■ **EXERCISE PROMPT**
Only the lines from the one containing "You are a computer-use agent. Image" through the end of the data are wanted, reproduced exactly and without pictures.

■ **INFORMATION SUPPLIED**

□ □ □ □ □

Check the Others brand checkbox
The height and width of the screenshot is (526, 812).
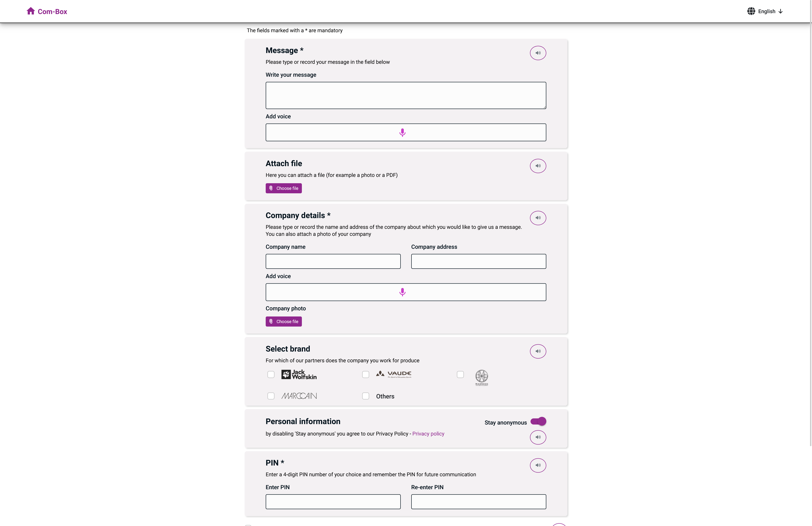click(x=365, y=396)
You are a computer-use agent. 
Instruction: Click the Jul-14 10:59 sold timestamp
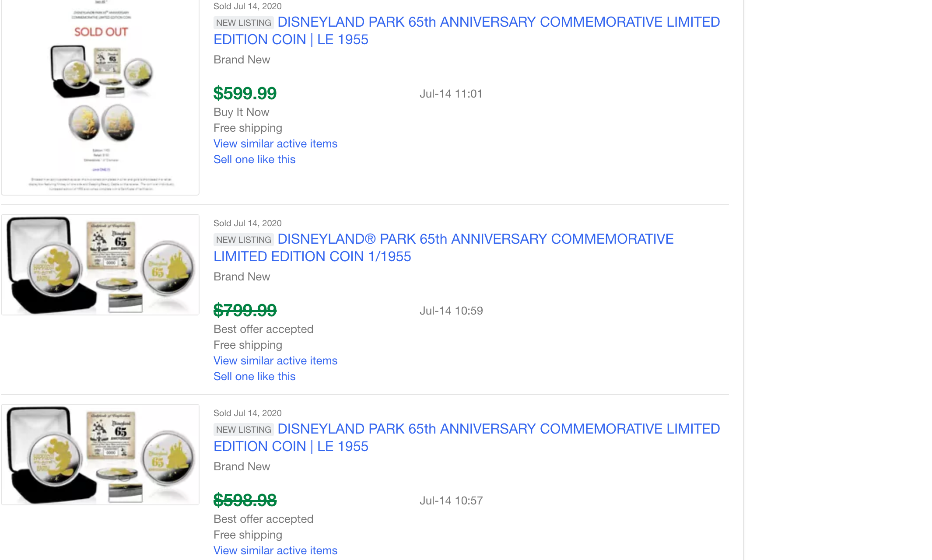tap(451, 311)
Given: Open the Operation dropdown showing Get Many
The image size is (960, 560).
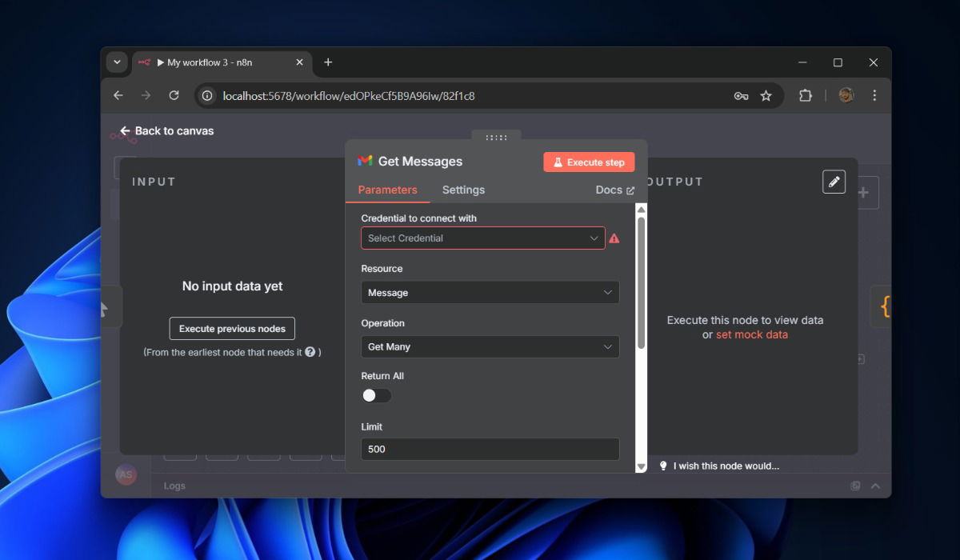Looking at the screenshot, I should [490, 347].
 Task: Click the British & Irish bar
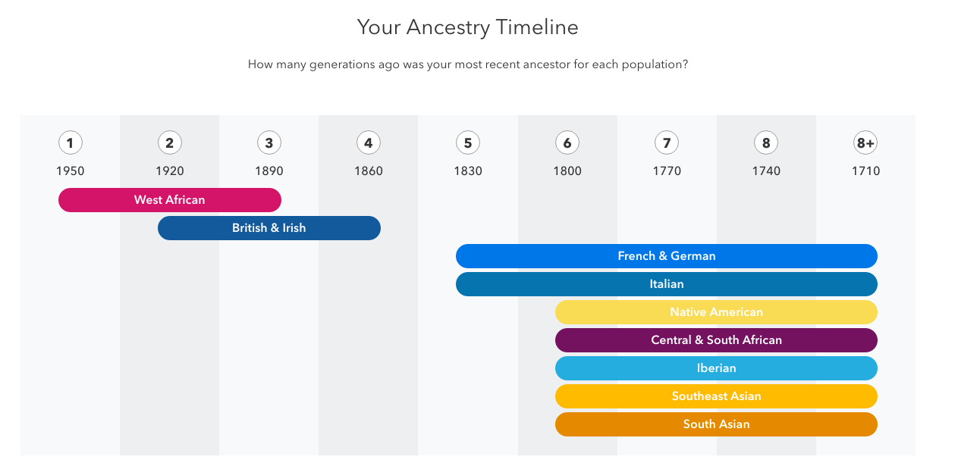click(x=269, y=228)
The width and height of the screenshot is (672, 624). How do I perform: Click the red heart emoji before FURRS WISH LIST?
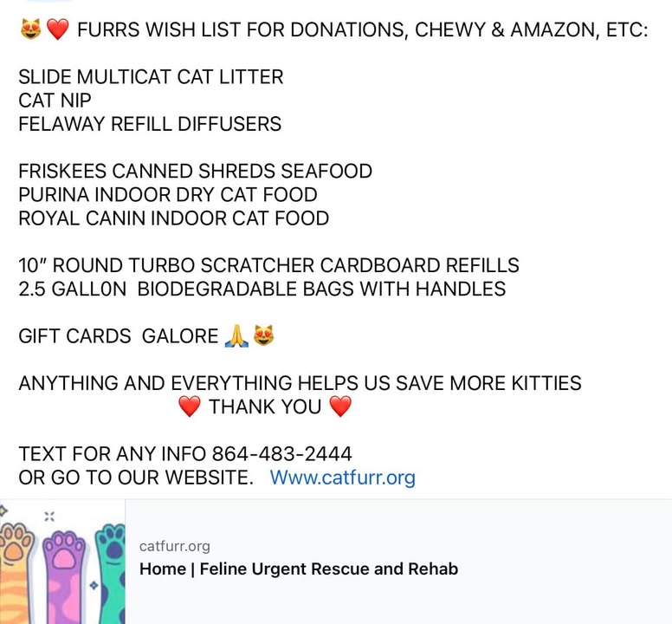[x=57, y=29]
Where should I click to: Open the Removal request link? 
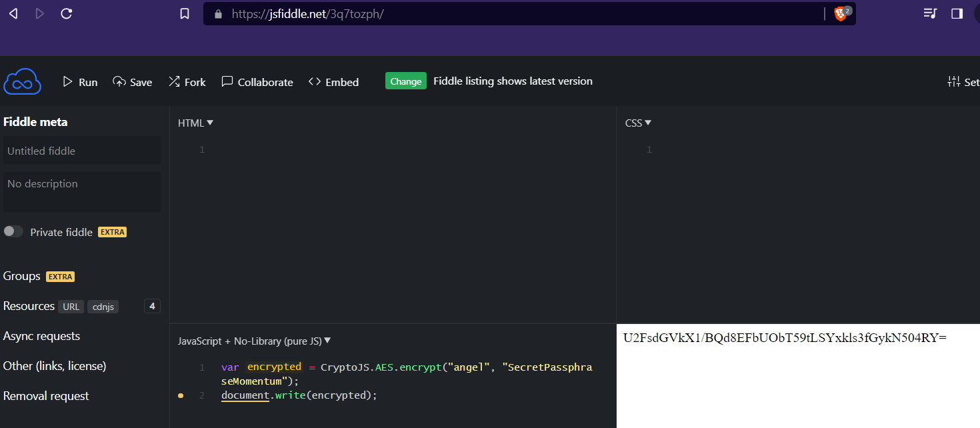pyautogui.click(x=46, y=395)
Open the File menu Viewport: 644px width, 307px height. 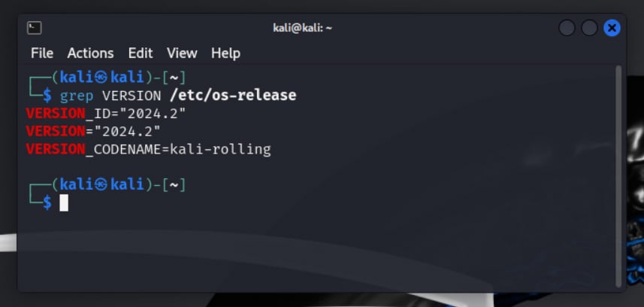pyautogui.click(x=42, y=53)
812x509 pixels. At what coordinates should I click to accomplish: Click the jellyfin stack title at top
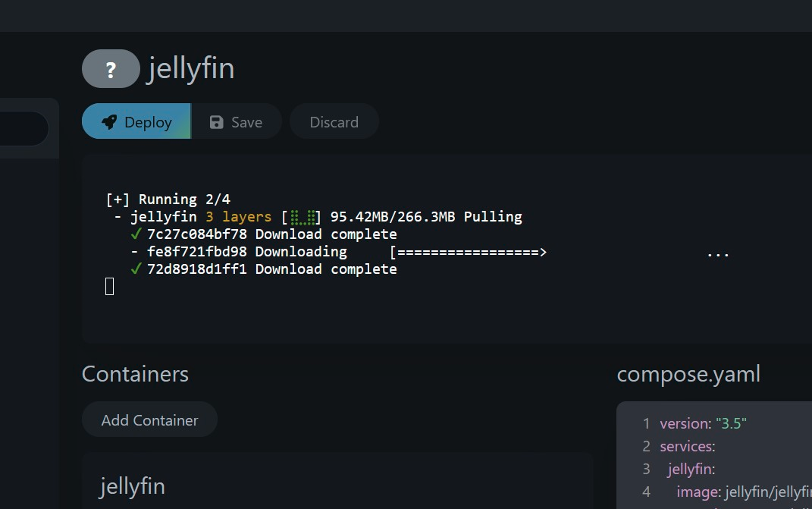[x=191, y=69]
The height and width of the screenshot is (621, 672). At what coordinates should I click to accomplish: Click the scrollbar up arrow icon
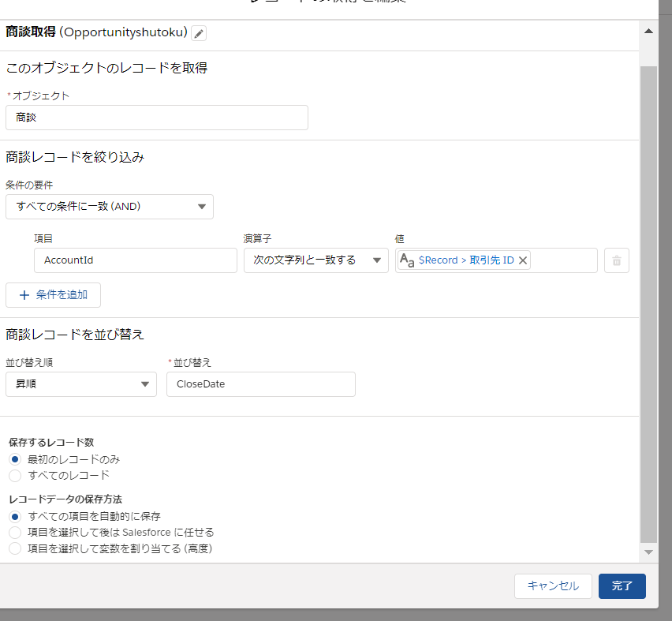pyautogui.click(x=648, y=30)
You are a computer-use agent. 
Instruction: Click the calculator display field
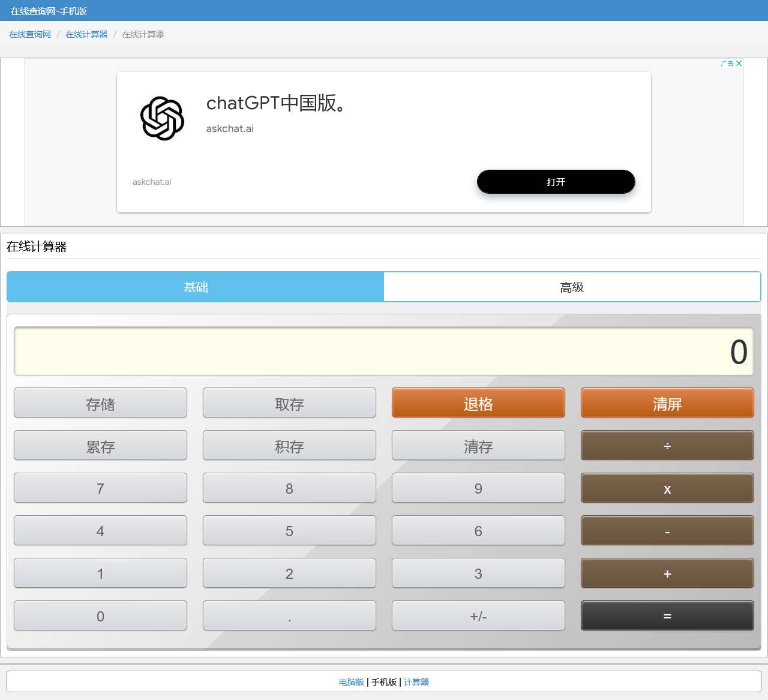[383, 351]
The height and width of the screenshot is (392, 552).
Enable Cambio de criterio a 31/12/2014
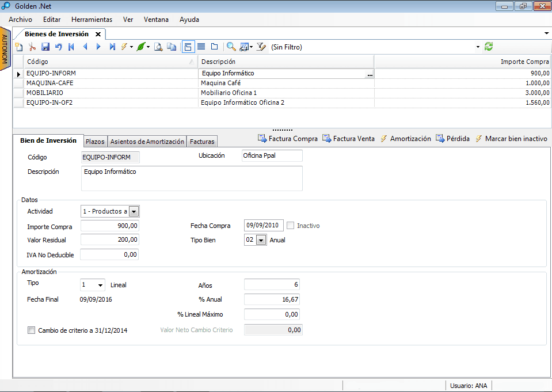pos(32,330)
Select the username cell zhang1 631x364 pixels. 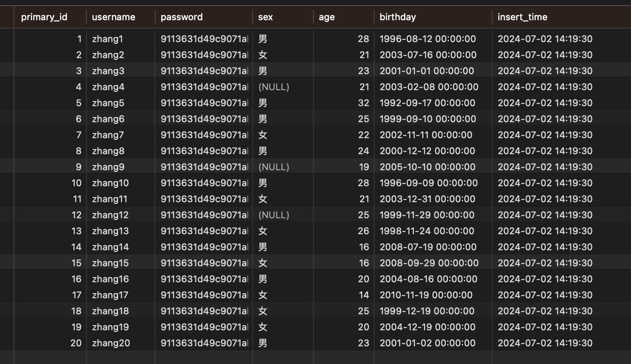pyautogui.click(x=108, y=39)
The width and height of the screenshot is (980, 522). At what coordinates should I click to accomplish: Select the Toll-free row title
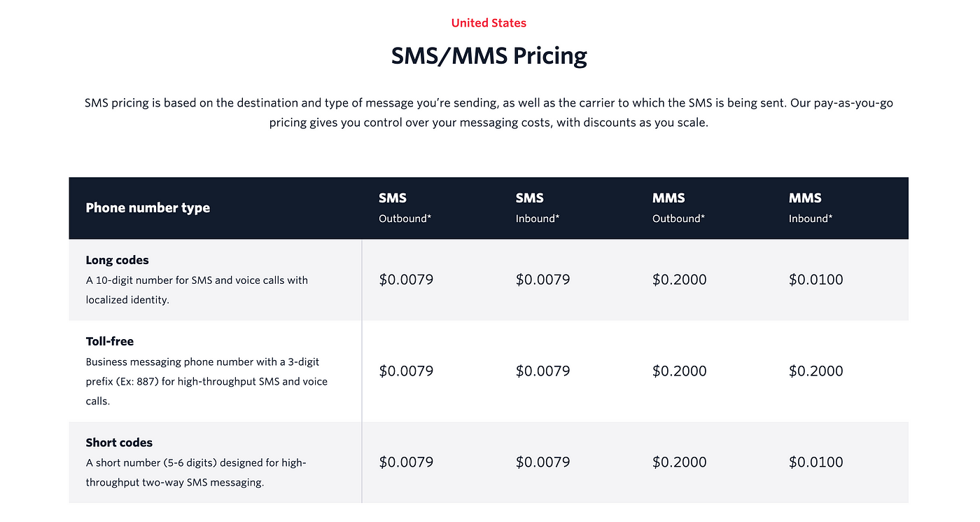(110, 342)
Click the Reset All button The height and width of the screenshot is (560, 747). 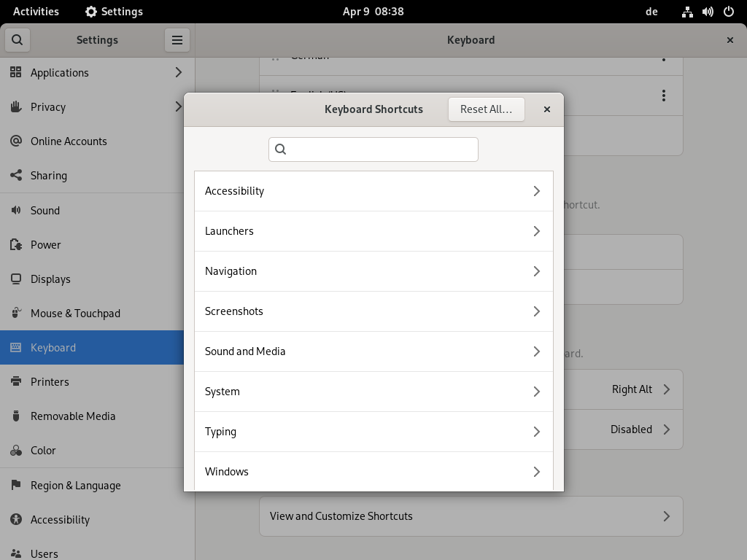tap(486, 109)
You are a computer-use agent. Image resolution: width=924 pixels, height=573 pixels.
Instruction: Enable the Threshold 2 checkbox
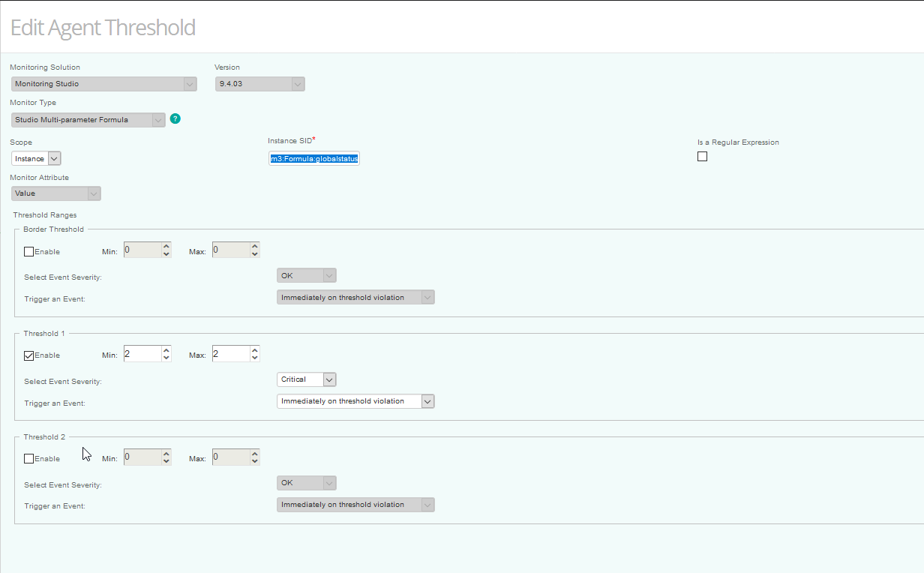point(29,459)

□ □ □ □ □

■ **COMPLETED TASK**
You are a computer-use agent. Image resolution: width=924 pixels, height=573 pixels.
Instruction: Enable the Threshold 2 checkbox
point(29,459)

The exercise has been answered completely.